═════ Supplied entries ═════

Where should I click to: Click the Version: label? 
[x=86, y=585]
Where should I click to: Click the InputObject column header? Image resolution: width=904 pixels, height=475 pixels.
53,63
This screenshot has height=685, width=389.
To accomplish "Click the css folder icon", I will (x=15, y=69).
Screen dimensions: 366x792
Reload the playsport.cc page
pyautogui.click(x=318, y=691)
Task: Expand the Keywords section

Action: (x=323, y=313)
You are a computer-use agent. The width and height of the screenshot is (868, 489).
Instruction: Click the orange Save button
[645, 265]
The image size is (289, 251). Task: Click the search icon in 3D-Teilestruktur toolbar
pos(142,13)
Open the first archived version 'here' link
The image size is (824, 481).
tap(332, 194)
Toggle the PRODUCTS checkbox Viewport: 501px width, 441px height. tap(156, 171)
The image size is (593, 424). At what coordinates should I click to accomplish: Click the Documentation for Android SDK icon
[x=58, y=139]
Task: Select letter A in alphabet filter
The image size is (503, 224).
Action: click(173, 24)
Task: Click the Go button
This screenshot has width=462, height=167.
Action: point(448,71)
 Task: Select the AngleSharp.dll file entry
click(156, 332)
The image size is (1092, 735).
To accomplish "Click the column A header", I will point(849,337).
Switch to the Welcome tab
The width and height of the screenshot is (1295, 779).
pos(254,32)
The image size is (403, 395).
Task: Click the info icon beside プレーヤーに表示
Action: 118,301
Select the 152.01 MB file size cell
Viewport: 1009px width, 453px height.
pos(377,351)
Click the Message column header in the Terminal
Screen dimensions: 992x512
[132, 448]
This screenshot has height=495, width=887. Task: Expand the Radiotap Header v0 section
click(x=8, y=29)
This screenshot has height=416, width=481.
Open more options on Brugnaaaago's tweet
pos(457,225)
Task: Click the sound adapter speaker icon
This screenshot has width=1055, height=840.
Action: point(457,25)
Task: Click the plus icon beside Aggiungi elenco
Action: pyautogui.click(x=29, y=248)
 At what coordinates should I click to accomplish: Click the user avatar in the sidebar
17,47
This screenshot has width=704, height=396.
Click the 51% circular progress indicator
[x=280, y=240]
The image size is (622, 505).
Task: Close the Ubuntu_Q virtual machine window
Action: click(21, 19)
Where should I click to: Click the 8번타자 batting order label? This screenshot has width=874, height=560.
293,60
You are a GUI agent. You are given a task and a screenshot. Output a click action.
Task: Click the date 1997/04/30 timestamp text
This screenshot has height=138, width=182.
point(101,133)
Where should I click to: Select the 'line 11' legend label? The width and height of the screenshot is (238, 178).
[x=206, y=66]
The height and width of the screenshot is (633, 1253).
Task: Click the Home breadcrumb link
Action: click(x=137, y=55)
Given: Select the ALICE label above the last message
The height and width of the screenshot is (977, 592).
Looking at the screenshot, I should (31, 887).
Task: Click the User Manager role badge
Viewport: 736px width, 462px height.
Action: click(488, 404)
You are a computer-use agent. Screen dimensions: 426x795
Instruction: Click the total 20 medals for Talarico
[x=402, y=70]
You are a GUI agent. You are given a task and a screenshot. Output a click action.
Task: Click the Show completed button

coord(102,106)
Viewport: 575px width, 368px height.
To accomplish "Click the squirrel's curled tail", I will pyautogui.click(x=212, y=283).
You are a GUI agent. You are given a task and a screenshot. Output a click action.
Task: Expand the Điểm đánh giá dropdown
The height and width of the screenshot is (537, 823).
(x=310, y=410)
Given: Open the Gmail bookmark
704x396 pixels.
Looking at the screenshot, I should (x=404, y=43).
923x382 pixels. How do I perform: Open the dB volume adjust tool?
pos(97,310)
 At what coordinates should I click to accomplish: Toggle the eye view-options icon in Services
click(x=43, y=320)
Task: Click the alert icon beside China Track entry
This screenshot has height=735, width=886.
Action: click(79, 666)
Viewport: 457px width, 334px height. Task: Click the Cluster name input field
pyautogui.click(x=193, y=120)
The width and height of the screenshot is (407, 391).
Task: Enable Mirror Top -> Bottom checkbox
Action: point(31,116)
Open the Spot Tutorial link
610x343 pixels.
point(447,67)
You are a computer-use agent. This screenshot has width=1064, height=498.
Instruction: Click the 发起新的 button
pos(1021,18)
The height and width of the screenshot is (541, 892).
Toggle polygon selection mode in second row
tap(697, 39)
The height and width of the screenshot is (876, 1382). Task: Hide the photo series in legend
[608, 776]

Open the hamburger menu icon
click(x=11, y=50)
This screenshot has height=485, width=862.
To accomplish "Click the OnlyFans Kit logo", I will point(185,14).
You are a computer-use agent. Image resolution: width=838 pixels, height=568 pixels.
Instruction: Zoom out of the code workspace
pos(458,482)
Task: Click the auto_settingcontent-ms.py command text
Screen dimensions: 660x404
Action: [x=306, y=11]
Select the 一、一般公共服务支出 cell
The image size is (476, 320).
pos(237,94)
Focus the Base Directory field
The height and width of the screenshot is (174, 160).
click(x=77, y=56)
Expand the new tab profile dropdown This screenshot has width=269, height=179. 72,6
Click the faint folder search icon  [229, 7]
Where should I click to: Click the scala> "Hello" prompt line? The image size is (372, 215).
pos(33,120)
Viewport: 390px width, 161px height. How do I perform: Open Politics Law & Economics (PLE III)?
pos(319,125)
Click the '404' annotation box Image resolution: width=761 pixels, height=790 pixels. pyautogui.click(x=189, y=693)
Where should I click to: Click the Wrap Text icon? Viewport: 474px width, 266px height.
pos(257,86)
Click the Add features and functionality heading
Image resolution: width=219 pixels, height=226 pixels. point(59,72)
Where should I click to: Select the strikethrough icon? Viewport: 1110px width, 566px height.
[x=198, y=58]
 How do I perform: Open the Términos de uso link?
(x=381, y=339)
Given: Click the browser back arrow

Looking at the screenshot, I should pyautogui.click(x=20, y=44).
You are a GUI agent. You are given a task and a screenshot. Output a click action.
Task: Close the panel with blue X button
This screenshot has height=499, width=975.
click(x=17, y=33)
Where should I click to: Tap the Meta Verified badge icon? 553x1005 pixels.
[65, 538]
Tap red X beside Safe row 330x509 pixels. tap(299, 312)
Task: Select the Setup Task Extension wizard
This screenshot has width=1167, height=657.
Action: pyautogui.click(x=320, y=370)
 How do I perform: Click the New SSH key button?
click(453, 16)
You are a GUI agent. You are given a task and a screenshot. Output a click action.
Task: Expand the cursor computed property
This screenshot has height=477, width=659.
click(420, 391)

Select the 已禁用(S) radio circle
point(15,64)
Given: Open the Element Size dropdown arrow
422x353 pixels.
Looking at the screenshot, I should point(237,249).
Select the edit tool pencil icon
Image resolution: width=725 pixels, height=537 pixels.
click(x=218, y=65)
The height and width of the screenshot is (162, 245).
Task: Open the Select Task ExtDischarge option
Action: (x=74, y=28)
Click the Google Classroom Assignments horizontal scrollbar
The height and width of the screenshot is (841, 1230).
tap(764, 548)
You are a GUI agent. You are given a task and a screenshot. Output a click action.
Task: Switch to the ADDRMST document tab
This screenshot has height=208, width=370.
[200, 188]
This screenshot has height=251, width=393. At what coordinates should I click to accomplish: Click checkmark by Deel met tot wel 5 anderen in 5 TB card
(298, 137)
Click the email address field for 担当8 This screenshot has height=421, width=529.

═════

■ Work item ■
In the entries above, find the line holding "704x396 pixels." and the line holding "Click the faint"; print both of them and every line between, exactly, and nothing else.

■ Reply to the task ■
704x396 pixels.
Looking at the screenshot, I should (x=404, y=43).
923x382 pixels. How do I perform: Open the dB volume adjust tool?
pos(97,310)
 At what coordinates should I click to accomplish: Toggle the eye view-options icon in Services
click(x=43, y=320)
Task: Click the alert icon beside China Track entry
This screenshot has height=735, width=886.
Action: click(79, 666)
Viewport: 457px width, 334px height. Task: Click the Cluster name input field
pyautogui.click(x=193, y=120)
The width and height of the screenshot is (407, 391).
Task: Enable Mirror Top -> Bottom checkbox
Action: point(31,116)
Open the Spot Tutorial link
610x343 pixels.
point(447,67)
You are a computer-use agent. This screenshot has width=1064, height=498.
Instruction: Click the 发起新的 button
pos(1021,18)
The height and width of the screenshot is (541, 892).
Toggle polygon selection mode in second row
tap(697, 39)
The height and width of the screenshot is (876, 1382). Task: Hide the photo series in legend
[608, 776]

Open the hamburger menu icon
click(x=11, y=50)
This screenshot has height=485, width=862.
To accomplish "Click the OnlyFans Kit logo", I will point(185,14).
You are a computer-use agent. Image resolution: width=838 pixels, height=568 pixels.
Instruction: Zoom out of the code workspace
pos(458,482)
Task: Click the auto_settingcontent-ms.py command text
Screen dimensions: 660x404
Action: [x=306, y=11]
Select the 一、一般公共服务支出 cell
The image size is (476, 320).
pos(237,94)
Focus the Base Directory field
The height and width of the screenshot is (174, 160).
click(x=77, y=56)
Expand the new tab profile dropdown This screenshot has width=269, height=179. 72,6
Click the faint folder search icon  [229, 7]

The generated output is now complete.